> WORK INSTRUCTIONS
Where a line looks odd, keep it as it is and transcribe all the material.

> DATA SHOWN
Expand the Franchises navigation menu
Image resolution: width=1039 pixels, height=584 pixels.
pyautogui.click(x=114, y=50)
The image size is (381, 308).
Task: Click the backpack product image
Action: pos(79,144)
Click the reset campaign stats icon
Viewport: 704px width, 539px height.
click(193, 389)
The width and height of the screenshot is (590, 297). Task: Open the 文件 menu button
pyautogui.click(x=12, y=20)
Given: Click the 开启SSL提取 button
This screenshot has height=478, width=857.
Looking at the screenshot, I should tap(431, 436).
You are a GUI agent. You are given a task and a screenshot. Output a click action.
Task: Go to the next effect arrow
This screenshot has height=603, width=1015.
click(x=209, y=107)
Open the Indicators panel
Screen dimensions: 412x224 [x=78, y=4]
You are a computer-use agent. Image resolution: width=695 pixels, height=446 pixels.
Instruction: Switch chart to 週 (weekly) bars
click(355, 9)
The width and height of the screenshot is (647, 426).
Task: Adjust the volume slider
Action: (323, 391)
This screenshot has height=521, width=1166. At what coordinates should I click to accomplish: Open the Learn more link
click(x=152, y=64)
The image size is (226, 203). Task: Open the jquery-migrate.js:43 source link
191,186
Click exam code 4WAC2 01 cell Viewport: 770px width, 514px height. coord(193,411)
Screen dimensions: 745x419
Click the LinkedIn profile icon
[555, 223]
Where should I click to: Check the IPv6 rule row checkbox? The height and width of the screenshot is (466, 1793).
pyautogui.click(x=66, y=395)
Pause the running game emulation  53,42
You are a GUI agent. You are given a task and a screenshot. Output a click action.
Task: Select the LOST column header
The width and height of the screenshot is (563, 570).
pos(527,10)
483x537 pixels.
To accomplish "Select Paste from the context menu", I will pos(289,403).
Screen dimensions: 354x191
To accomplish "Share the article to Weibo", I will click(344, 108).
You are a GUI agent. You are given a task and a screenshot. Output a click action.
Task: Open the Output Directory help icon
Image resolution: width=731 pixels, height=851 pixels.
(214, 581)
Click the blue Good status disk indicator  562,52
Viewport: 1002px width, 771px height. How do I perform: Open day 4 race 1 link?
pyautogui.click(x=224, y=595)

> WRITTEN ANSWER
Expand the Franchises navigation menu
Image resolution: width=1039 pixels, height=584 pixels.
pyautogui.click(x=114, y=50)
The image size is (381, 308).
Task: Click the backpack product image
Action: pos(79,144)
Click the reset campaign stats icon
Viewport: 704px width, 539px height.
click(193, 389)
The width and height of the screenshot is (590, 297). Task: Open the 文件 menu button
pyautogui.click(x=12, y=20)
Given: Click the 开启SSL提取 button
This screenshot has height=478, width=857.
Looking at the screenshot, I should tap(431, 436).
You are a GUI agent. You are given a task and a screenshot. Output a click action.
Task: Go to the next effect arrow
This screenshot has height=603, width=1015.
click(x=209, y=107)
Open the Indicators panel
Screen dimensions: 412x224 [x=78, y=4]
You are a computer-use agent. Image resolution: width=695 pixels, height=446 pixels.
Instruction: Switch chart to 週 (weekly) bars
click(355, 9)
The width and height of the screenshot is (647, 426).
Task: Adjust the volume slider
Action: (323, 391)
This screenshot has height=521, width=1166. At what coordinates should I click to accomplish: Open the Learn more link
click(x=152, y=64)
The image size is (226, 203). Task: Open the jquery-migrate.js:43 source link
191,186
Click exam code 4WAC2 01 cell Viewport: 770px width, 514px height. coord(193,411)
Screen dimensions: 745x419
Click the LinkedIn profile icon
[555, 223]
Where should I click to: Check the IPv6 rule row checkbox? The height and width of the screenshot is (466, 1793).
pyautogui.click(x=66, y=395)
Pause the running game emulation  53,42
You are a GUI agent. You are given a task and a screenshot. Output a click action.
Task: Select the LOST column header
The width and height of the screenshot is (563, 570).
pos(527,10)
483x537 pixels.
To accomplish "Select Paste from the context menu", I will pos(289,403).
Screen dimensions: 354x191
To accomplish "Share the article to Weibo", I will click(344, 108).
You are a GUI agent. You are given a task and a screenshot. Output a click action.
Task: Open the Output Directory help icon
Image resolution: width=731 pixels, height=851 pixels.
(214, 581)
Click the blue Good status disk indicator  562,52
Viewport: 1002px width, 771px height. How do I perform: Open day 4 race 1 link?
pyautogui.click(x=224, y=595)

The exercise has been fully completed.